Start of RECORDS SHOWN

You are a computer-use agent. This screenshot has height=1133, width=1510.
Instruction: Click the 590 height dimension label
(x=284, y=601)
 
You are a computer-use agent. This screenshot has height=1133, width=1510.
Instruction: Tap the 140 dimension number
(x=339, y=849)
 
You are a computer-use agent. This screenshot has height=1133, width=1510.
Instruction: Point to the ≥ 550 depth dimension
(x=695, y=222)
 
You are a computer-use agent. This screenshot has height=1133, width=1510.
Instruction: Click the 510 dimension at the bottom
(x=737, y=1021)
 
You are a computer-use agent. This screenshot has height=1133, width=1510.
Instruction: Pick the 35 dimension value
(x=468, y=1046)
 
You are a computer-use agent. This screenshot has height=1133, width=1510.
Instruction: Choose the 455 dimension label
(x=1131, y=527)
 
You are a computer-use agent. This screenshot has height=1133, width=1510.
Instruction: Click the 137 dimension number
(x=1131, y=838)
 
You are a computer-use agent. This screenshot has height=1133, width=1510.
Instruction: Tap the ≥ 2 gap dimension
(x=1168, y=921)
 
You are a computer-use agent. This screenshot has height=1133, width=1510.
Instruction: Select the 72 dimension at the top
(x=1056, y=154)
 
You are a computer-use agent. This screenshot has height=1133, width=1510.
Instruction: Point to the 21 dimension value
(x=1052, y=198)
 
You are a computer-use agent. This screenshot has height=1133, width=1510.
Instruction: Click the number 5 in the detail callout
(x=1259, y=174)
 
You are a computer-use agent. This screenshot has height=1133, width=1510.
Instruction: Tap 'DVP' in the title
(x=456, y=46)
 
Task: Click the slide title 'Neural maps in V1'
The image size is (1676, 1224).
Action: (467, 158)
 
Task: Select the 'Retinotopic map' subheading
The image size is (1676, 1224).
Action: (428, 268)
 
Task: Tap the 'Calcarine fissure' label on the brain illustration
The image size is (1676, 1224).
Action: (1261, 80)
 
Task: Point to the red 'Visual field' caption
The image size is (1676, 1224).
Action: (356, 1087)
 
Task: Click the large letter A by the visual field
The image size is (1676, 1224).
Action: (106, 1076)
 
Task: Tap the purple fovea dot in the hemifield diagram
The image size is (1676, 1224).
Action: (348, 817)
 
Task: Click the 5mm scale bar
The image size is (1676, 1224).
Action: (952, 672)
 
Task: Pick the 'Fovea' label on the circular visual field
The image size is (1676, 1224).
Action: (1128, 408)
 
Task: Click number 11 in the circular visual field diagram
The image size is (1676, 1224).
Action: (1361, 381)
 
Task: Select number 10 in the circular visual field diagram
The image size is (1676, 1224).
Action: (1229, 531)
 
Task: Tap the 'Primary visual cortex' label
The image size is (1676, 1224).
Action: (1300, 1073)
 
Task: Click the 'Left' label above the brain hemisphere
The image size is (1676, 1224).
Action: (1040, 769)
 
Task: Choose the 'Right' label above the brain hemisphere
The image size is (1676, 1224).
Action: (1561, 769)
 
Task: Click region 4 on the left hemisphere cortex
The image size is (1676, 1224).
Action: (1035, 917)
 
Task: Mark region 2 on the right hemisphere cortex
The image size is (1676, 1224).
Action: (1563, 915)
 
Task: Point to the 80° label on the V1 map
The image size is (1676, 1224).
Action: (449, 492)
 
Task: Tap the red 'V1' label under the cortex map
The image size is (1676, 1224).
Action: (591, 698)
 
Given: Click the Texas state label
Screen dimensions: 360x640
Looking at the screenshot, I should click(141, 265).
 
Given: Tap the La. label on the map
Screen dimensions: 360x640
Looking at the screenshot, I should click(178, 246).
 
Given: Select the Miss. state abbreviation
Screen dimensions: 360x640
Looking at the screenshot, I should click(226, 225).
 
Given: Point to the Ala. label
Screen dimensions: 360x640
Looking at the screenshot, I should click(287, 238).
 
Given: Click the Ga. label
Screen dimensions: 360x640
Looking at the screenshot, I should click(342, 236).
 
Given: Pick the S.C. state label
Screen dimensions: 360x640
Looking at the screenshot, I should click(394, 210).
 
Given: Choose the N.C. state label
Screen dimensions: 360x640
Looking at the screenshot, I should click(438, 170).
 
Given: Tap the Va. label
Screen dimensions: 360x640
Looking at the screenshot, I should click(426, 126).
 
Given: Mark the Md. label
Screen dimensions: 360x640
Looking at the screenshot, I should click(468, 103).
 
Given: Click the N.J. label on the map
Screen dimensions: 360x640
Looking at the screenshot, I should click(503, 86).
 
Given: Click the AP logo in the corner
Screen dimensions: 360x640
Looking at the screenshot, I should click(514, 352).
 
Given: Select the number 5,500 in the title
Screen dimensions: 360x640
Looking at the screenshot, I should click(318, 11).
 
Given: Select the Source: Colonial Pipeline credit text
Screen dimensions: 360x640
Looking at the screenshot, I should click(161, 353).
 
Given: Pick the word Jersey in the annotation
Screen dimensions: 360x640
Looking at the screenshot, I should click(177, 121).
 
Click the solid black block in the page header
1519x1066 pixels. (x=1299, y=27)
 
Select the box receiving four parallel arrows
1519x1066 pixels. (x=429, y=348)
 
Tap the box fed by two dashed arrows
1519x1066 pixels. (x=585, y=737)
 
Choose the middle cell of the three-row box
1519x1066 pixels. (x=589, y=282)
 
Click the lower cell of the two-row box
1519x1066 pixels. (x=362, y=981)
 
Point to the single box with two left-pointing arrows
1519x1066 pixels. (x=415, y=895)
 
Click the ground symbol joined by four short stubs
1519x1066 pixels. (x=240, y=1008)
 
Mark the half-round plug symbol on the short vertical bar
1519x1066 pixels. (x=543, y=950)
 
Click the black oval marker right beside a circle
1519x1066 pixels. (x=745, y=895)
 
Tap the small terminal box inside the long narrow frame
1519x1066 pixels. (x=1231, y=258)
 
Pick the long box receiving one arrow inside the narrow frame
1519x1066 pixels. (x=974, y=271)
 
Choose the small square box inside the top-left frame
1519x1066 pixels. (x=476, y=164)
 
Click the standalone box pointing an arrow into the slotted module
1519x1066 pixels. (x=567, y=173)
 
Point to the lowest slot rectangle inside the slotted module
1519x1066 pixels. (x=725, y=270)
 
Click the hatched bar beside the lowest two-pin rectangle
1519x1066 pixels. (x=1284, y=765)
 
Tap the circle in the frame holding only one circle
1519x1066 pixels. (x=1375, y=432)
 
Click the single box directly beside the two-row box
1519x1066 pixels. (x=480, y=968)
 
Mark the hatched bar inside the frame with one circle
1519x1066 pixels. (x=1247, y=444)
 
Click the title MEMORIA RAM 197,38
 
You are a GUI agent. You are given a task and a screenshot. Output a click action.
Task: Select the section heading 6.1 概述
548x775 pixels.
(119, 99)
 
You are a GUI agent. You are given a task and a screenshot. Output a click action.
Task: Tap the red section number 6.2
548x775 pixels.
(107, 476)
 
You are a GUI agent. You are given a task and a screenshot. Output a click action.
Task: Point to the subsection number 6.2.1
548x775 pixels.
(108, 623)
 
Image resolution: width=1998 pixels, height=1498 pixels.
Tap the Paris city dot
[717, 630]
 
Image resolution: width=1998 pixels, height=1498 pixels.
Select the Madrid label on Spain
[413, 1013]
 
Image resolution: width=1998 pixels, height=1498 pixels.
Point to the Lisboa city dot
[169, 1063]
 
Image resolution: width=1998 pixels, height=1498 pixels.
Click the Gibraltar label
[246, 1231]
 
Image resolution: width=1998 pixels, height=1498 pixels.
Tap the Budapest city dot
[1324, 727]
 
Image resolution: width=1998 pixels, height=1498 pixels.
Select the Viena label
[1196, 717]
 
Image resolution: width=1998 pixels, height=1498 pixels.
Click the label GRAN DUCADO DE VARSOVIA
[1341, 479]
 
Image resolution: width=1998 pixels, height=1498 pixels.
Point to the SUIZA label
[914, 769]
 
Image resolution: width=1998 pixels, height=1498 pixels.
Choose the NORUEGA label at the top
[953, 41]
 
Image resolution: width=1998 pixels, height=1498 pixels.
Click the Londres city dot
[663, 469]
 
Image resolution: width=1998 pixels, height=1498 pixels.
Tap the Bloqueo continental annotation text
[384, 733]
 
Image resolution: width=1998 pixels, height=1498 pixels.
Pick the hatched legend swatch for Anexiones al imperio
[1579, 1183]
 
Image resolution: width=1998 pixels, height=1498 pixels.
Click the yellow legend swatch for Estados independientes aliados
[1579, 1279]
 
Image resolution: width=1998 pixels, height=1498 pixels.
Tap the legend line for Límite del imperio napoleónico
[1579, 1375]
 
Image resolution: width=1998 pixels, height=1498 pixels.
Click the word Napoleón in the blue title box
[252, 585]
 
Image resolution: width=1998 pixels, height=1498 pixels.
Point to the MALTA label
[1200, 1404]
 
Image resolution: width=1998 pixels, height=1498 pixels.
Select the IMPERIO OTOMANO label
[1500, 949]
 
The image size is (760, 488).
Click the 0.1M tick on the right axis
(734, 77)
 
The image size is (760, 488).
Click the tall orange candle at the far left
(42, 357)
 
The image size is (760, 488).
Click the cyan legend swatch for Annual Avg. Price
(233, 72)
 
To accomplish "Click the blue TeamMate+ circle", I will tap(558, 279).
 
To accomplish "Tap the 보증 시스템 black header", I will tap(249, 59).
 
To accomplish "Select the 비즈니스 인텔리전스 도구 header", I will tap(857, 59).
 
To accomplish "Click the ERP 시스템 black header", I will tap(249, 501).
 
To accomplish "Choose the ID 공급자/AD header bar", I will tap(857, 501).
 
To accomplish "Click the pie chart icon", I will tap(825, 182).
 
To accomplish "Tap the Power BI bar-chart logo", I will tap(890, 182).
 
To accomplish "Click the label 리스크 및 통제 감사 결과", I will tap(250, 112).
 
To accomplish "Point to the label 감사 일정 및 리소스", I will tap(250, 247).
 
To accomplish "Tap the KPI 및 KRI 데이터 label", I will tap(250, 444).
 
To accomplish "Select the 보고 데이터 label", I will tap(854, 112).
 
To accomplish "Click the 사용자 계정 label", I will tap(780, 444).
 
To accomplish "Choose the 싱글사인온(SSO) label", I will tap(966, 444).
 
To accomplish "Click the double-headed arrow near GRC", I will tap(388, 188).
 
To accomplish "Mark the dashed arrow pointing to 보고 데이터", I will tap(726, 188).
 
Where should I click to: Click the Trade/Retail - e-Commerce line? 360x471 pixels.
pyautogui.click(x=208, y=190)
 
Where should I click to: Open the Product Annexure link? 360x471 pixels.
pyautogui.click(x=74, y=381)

End of RECORDS SHOWN

# AIM:
State only the number of lines in the material above that contain the string "Instruction".

# RESULT BELOW:
12